Dorong Pelestarian Budaya, Pemkot Yogyakarta Gelar Festival Kethoprak 2026

Dorong Pelestarian Budaya, Pemkot Yogyakarta Gelar Festival Kethoprak 2026

Dorong Pelestarian Budaya, Pemkot Yogyakarta Gelar Festival Kethoprak 2026--Ist

YOGYAKARTA, LAMPUIJO.CO.ID – Pemerintah Kota Yogyakarta melalui Dinas Kebudayaan Kota Yogyakarta kembali menggelar Festival Kethoprak Tingkat Kota Yogyakarta Tahun 2026 sebagai upaya melestarikan sekaligus mengembangkan seni tradisi di tengah perkembangan zaman. Kegiatan yang berlangsung di Taman Budaya Embung Giwangan, Minggu (7/6/2026), diikuti oleh perwakilan dari 14 kemantren yang terbagi dalam tujuh kontingen.

Festival dibuka oleh Wali Kota Yogyakarta Hasto Wardoyo didampingi Wakil Wali Kota Yogyakarta Wawan Harmawan. Dalam sambutannya, Hasto menegaskan bahwa festival tersebut memiliki peran strategis dalam menjaga keberlangsungan seni kethoprak sebagai salah satu warisan budaya masyarakat Yogyakarta.

Menurutnya, Festival Kethoprak tidak hanya menjadi ajang kompetisi, tetapi juga wadah pembelajaran, regenerasi, dan penguatan ekosistem seni tradisi yang menjadi bagian dari identitas budaya daerah.

“Festival ini bukan sekadar perlombaan untuk menentukan siapa yang terbaik, tetapi menjadi ruang belajar bersama, ruang apresiasi, ruang regenerasi, dan ruang penguatan ekosistem seni tradisi yang merupakan bagian dari jati diri masyarakat Kota Yogyakarta,” kata Hasto.

BACA JUGA:Pemkot Yogyakarta Gelar Pameran Foto Mozaik Jogja Asri

Ia mengatakan, keberadaan seni tradisi perlu terus dijaga dan dikembangkan agar tetap hidup di tengah masyarakat serta mampu diwariskan kepada generasi mendatang. Melalui festival tersebut, Pemerintah Kota Yogyakarta juga berupaya memperkuat karakteristik kethoprak konvensional yang menitikberatkan pada kualitas keaktoran dan penghayatan peran.

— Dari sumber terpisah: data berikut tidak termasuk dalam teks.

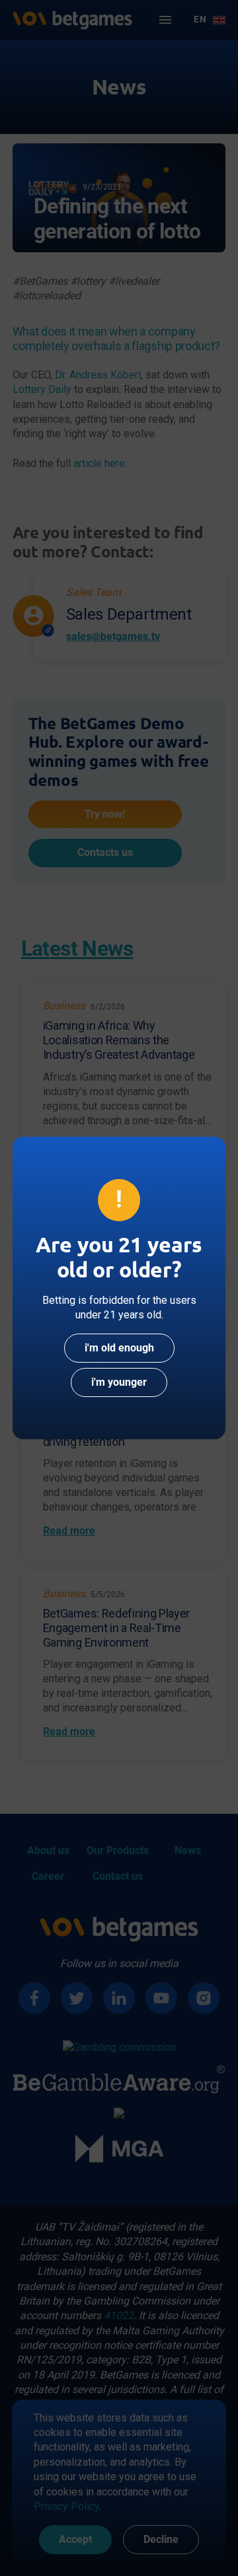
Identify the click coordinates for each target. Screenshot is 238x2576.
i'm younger (119, 1382)
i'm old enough (119, 1348)
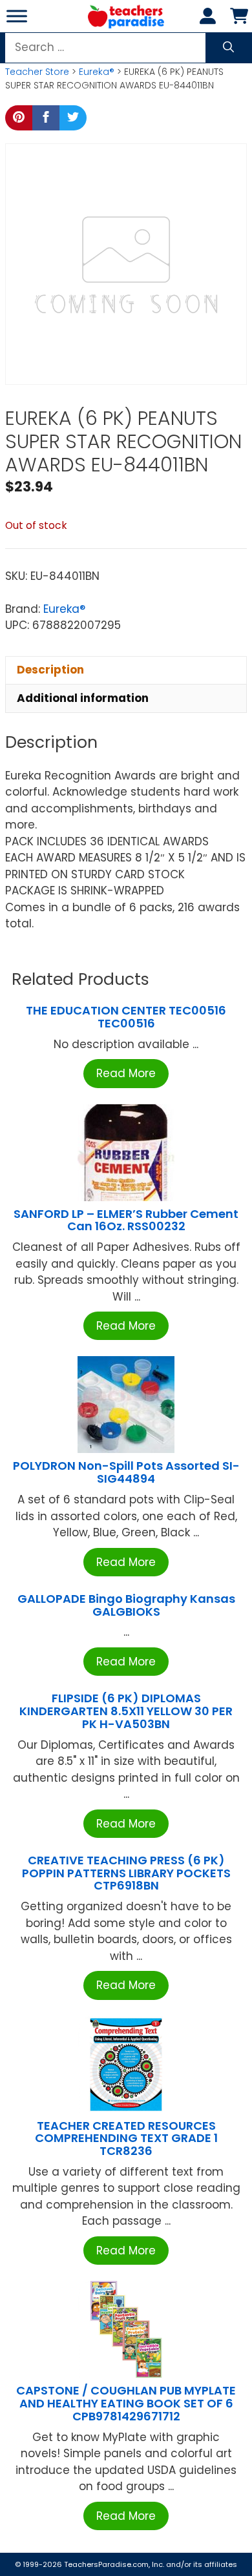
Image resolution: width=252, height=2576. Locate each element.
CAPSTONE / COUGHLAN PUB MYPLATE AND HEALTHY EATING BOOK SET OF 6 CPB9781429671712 (126, 2403)
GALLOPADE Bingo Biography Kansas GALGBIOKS (126, 1605)
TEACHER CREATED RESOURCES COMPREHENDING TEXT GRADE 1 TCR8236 (126, 2138)
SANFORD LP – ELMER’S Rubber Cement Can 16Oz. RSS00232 (126, 1220)
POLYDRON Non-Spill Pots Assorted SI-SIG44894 (126, 1472)
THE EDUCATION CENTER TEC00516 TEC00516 (126, 1016)
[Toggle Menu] (16, 16)
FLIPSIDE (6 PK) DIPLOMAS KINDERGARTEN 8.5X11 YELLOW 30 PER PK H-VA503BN (126, 1711)
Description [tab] (50, 669)
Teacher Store (37, 71)
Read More (126, 1073)
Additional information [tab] (83, 698)
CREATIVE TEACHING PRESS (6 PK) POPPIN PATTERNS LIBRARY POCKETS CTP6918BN (126, 1873)
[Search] (228, 47)
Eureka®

Sementara itu, Kepala Dinas Kebudayaan Kota Yogyakarta Yetti Martanti menjelaskan bahwa Festival Kethoprak Tahun 2026 merupakan bagian dari program Gelar Budaya Jogja yang dirancang untuk mendorong kreativitas para pelaku seni sekaligus memperkuat ketahanan budaya masyarakat.

“Melalui kegiatan ini kami berharap seni tradisi, khususnya kethoprak, dapat terus berkembang dan tetap relevan dengan kebutuhan masyarakat masa kini maupun masa mendatang,” ungkap Yetti.

Menurutnya, festival tidak hanya berfungsi sebagai ruang pertunjukan seni, tetapi juga menjadi instrumen penting dalam menjaga identitas budaya lokal di tengah arus modernisasi.

Festival tahun ini mengusung tema “Mataram Pasca-Perjanjian Giyanti”, yang mengajak peserta mengeksplorasi berbagai peristiwa sejarah setelah Perjanjian Giyanti hingga sebelum Geger Sepehi. Tema tersebut mencakup kehidupan dan perkembangan peradaban Mataram pada masa Sri Sultan Hamengkubuwono I hingga Sri Sultan Hamengkubuwono II, termasuk kisah Babat Alas Pabringan.

BACA JUGA:JUNIVERSE 2026 Meriahkan Jogja City Mall dengan Beragam Event Sepanjang Juni

Sebanyak tujuh kontingen tampil dalam festival ini, mewakili pasangan kemantren Pakualaman-Mergangsan, Kraton-Mantrijeron, Gedongtengen-Gondomanan, Danurejan-Gondokusuman, Wirobrajan-Ngampilan, Tegalrejo-Jetis, serta Kotagede-Umbulharjo. Setiap kontingen menampilkan pertunjukan berdurasi maksimal 45 menit sesuai jadwal yang telah ditetapkan panitia.

Dalam proses penilaian, dewan juri menempatkan aspek keaktoran sebagai fokus utama, disertai penilaian terhadap harmoni pertunjukan, kekuatan dramatik, kreativitas penyajian, serta kualitas iringan musik.

Pada akhir festival, panitia akan menetapkan tiga kontingen terbaik. Juara pertama akan memperoleh plakat dan uang pembinaan sebesar Rp5 juta, juara kedua Rp4,5 juta, dan juara ketiga Rp4 juta.